Depuis le 1er janvier 2019, les data centers électro intensifs peuvent bénéficier, pour la fraction de leurs consommations annuelles excédant un gigawattheure, d’un taux réduit de CSPE de 12 €/MWh contre 22,5 €/MWh pour le tarif plein.

Cet avantage fiscal est soumis à conditions :

– une consommation d’électricité supérieure ou égale à 1kWh/VA (VA = valeur ajoutée de l’entreprise possédant le data center) ;

– présence d’un accès sécurisé, et le data center doit comprendre des dispositifs spécifiques et dédiés de contrôle de son environnement thermique, de la qualité de son air, d’alimentation en énergie et de prévention des incendies.

Des conditions qui sont aujourd’hui renforcées, suite à un projet de loi visant la sobriété énergétique du numérique.

Légiférer pour réduire l’empreinte carbone du secteur numérique

Fin juin, une mission d’information au Sénat a tiré la sonnette d’alarme quant à l’empreinte environnementale du numérique en France. Le rapport met ainsi en exergue l’importante source d’émission de gaz à effet de serre du secteur : en 2019, le numérique a émis 15 millions de tonnes équivalent carbone, soit 2 % du total des émissions de la France, induisant un coût collectif d’un milliard d’euros.

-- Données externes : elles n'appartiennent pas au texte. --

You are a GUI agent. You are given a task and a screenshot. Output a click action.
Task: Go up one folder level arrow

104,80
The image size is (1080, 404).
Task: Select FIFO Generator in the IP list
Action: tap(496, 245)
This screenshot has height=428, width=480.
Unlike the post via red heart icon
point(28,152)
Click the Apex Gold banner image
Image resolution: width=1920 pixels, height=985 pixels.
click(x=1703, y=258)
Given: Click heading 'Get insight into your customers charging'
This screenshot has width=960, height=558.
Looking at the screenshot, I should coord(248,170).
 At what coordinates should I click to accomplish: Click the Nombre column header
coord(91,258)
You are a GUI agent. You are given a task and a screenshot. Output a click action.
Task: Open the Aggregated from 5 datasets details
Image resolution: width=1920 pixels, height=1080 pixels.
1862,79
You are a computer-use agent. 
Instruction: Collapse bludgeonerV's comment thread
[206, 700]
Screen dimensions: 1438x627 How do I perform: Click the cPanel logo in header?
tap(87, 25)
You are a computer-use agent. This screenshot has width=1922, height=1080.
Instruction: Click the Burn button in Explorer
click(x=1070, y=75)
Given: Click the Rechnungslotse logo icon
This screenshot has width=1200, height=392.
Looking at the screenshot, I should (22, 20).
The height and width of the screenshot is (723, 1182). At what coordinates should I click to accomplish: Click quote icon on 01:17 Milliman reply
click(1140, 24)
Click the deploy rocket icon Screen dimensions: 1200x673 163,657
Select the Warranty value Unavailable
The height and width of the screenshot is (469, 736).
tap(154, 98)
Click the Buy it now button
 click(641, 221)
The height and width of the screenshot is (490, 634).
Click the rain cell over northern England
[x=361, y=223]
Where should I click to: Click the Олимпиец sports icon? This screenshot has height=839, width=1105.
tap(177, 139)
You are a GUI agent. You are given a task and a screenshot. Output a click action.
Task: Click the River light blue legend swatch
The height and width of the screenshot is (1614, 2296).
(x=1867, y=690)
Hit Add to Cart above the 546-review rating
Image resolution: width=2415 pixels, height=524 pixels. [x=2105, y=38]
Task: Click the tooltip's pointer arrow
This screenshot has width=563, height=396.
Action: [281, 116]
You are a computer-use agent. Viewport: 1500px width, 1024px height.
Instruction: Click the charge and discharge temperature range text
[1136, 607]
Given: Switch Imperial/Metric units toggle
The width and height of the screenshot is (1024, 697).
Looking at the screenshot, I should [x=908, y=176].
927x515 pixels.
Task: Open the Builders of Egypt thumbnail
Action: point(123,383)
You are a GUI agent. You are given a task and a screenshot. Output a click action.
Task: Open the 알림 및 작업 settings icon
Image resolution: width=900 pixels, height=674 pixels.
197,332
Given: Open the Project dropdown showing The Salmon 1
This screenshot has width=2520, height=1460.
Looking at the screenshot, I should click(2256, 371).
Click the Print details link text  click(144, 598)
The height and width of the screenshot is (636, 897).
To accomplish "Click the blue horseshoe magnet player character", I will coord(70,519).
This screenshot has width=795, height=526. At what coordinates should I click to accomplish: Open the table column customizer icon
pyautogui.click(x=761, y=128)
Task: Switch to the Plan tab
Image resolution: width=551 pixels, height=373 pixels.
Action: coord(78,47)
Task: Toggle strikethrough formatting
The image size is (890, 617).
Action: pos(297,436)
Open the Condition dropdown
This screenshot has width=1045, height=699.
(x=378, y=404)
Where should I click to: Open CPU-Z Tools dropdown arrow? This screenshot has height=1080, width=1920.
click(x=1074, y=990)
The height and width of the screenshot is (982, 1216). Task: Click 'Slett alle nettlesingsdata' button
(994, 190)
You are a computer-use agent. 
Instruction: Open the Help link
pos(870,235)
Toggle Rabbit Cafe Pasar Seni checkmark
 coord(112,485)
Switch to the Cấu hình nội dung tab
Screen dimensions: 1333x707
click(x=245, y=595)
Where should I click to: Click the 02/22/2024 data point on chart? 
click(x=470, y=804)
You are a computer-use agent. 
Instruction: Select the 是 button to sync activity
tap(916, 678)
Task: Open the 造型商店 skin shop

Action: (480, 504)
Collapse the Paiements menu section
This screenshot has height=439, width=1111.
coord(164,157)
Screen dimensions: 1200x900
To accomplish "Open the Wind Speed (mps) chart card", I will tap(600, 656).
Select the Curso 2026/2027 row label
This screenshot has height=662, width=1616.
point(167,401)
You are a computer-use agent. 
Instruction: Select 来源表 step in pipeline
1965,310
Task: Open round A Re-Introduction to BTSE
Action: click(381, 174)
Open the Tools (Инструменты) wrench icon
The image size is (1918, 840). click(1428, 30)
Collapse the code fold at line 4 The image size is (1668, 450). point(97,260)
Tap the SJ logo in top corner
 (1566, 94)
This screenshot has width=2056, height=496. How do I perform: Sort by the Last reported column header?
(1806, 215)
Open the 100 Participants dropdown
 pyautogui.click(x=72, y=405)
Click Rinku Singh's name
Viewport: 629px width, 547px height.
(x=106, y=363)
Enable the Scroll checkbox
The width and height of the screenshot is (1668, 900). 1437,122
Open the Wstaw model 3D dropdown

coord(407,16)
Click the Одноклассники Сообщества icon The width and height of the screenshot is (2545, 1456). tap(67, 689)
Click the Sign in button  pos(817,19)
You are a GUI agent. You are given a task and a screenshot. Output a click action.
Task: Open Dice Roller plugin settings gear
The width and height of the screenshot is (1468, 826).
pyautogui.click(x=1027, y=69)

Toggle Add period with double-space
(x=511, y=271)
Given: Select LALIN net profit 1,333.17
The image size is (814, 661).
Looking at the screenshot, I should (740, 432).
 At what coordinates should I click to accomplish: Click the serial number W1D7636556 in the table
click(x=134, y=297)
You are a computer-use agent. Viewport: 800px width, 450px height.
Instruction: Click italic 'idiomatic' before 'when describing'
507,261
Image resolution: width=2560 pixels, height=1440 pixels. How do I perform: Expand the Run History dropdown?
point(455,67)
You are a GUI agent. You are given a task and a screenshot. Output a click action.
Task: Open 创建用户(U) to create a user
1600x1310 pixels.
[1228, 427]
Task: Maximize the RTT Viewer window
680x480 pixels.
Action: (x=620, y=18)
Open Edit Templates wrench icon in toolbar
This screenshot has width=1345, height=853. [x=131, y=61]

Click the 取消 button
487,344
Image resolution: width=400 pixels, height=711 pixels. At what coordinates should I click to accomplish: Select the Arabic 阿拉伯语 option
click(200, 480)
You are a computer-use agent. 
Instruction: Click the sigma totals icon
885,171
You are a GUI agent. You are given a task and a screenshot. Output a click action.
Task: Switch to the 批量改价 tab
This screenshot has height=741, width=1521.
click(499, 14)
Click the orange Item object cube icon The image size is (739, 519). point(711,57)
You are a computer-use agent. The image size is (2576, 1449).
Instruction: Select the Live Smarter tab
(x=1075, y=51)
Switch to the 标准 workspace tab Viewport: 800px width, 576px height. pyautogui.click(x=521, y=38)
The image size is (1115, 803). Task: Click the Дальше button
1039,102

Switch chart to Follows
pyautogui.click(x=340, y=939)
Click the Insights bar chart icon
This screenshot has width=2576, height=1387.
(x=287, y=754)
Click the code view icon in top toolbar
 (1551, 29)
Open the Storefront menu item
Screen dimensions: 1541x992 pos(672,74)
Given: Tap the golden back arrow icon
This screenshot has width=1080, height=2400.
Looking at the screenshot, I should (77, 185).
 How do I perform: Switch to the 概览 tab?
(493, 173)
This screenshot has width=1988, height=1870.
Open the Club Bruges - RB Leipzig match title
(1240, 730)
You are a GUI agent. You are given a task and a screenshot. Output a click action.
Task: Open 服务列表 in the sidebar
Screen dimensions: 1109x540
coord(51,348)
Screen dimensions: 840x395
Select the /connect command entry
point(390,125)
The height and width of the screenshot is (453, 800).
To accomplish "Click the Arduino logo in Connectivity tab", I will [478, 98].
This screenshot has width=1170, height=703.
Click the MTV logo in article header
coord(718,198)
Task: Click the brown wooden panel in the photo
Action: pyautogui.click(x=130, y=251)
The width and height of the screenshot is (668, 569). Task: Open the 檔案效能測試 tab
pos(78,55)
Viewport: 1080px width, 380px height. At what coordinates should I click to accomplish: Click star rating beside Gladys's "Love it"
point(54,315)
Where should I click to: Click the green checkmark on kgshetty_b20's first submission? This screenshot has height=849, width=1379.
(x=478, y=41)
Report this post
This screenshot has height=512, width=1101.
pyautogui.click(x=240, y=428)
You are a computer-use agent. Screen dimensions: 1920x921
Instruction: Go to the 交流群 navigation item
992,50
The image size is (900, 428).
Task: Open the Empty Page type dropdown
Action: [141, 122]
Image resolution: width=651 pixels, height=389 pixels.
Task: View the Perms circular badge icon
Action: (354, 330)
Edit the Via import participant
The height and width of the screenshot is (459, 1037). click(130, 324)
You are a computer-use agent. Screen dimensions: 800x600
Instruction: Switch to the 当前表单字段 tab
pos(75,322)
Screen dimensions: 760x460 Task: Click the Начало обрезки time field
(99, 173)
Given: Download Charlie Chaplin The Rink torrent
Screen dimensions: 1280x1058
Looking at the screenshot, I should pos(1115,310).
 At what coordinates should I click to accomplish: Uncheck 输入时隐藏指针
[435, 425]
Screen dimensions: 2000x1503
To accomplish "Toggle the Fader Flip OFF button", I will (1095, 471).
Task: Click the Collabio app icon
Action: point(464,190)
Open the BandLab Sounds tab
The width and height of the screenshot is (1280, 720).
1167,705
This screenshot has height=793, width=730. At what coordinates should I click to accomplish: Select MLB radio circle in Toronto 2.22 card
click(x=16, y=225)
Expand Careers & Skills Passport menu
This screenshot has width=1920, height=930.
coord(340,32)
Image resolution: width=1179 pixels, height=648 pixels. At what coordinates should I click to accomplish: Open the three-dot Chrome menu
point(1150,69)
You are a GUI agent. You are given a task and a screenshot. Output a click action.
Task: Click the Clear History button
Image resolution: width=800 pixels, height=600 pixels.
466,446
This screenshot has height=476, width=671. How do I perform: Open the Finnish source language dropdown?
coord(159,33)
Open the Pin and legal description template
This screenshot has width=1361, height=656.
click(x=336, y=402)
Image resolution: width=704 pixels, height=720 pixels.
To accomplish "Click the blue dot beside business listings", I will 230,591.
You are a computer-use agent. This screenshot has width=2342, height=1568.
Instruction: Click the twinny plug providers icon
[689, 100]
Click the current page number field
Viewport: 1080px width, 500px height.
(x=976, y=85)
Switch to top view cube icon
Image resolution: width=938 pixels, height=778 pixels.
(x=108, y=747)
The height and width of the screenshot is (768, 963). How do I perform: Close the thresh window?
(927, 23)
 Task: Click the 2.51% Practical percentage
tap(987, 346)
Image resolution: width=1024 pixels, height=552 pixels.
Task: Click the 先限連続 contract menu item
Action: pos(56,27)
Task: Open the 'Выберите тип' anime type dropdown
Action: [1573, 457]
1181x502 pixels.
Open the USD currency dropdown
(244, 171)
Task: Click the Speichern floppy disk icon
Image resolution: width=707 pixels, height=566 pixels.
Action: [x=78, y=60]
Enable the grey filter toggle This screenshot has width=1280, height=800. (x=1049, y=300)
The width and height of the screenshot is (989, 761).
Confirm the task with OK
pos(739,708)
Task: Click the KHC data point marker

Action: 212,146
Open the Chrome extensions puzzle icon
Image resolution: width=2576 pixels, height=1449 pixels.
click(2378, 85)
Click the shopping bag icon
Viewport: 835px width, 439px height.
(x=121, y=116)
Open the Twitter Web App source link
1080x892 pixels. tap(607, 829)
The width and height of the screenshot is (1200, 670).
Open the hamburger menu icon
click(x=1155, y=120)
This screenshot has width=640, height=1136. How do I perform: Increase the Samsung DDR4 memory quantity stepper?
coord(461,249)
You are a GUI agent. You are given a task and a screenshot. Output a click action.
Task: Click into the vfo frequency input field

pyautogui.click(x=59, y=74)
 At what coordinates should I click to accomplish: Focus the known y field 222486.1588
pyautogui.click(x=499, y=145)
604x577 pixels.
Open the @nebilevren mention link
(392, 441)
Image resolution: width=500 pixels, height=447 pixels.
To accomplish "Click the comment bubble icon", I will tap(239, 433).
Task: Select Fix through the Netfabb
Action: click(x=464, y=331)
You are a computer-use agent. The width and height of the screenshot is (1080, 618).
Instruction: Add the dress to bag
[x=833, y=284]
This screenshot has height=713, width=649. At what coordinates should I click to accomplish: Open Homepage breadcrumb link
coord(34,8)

À titre de comparaison, l’aérien représente actuellement 4,7 % des émissions françaises.

« En 2040, le numérique pourrait représenter 7 % des émissions de gaz à effet de serre de la France pour un coût collectif de 12 milliards d’euros, si aucune politique publique de sobriété numérique n’est déployée. »

Pour enrayer cette dynamique, un projet de loi a donc été déposé au Sénat le 12 octobre ; soit 25 articles s’articulant autour de 4 axes prioritaires :

– sensibilisation à la sobriété numérique

– la lutte contre l’obsolescence programmée

– la promotion d’usages numériques écologiquement vertueux (exemple : contraindre les opérateurs à une tarification au moins pour partie proportionnelle au volume de données fixé par le forfait mobile)

– l’émergence d’une régulation environnementale pour rendre les centres de données et réseaux moins énergivores.

C’est l’article 22 qui vient contraindre les critères selon lesquels les data centers peuvent prétendre à un taux réduit de CSPE, conditionnant cet avantage fiscal à des critères de performance environnementale « qui seront définis par décret ».